Video-on-demand traffic will almost triple by 2017, and CDNs will deliver almost two thirds of video traffic, according to Yves Padrines, vice-president and general manager, EMEA, Cisco Service Provider Video Technology Group. Taking part in a strategy panel session at ANGA COM, Padrines told attendees that almost a million minutes of video content will be delivered via the internet every minute by 2017.

Padrines said that  the cloud could help video service providers provide services to multiple devices with flexible updates to UIs, allowing them to compete more effectively with OTT players. “This is bringing faster time to market. We can see that cloud efficiency has been proven in the IP domain,” said Padrines. “The cloud is also bringing a lot of new features and adding value.”

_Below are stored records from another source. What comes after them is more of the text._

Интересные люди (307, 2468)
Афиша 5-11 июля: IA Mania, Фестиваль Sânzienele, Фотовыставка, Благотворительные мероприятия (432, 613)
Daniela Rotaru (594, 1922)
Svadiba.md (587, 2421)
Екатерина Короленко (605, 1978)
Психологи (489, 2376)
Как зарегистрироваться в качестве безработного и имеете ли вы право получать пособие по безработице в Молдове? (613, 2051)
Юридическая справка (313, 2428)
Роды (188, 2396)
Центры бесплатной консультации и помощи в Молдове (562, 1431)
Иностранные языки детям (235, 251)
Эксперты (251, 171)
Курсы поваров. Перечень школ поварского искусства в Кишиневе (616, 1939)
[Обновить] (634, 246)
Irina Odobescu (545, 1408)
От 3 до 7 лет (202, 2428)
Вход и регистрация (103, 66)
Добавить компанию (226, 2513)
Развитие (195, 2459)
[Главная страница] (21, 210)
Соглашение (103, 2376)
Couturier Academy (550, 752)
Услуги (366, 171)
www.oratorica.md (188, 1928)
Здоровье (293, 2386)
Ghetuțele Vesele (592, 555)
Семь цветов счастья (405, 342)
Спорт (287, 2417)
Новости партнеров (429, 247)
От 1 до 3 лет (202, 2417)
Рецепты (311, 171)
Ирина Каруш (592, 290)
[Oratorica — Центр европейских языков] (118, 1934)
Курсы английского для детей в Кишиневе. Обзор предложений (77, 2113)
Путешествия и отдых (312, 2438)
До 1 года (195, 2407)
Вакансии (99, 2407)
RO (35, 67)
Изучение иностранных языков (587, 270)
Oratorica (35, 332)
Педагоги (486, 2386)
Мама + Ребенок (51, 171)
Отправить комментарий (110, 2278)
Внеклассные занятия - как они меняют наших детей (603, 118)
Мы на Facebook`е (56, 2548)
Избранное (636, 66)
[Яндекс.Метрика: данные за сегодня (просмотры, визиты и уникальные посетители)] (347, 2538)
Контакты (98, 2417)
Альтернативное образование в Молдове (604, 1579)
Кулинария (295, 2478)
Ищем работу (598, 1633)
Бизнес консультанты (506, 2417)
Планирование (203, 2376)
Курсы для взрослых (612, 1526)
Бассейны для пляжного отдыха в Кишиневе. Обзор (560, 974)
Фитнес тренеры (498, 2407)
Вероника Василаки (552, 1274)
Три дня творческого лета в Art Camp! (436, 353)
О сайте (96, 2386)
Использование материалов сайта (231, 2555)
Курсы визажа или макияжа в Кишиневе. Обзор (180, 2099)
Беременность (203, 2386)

Padrines said operators would not be able to switch to a pure cloud-based platform in one step. Service providers would face a range of options about how much to implement in the cloud and how much in the client device, he said.

Padrines also said that he did not believe the deployment of hardware by operators would disappear. “You will still have a box in the home – probably not a traditional set-top box but a box,” he said. “Over time there could be fewer boxes in the home…and this will be done gradually. Each service provider will have to decide what the right balance is. Saying that operators could be completely replaces by a cloud operator is something I doubt.”

Speaking on the same panel, Stefan Jenzowsky,vice-president of communications, media and technology at Siemens Austria, said that the cloud infrastructure could replace the infrastructure of current service providers. “People hate the set-top,” said Jenzowsky. “We believe we can make a virtual product that replaces a traditional telecom delivery system.”

Cable operators on the panel took a different view of the future of the set-top or gateway. Peter Deiling, director of strategy, Unitymedia KabelBW, said set-tops still offered a way to deliver services with quality assurance. He said that Liberty Global’s Horizon box was highly valued by users.

Johannes Eckert, vice-president, enterprise development, BSS, Cox Communications, said that customers did not like the look of traditional set-top boxes but, other than that, did not really care if services were delivered from the cloud or from a box. He said the average US household had nine connected devices, and these could only really be managed by a device such as a gateway.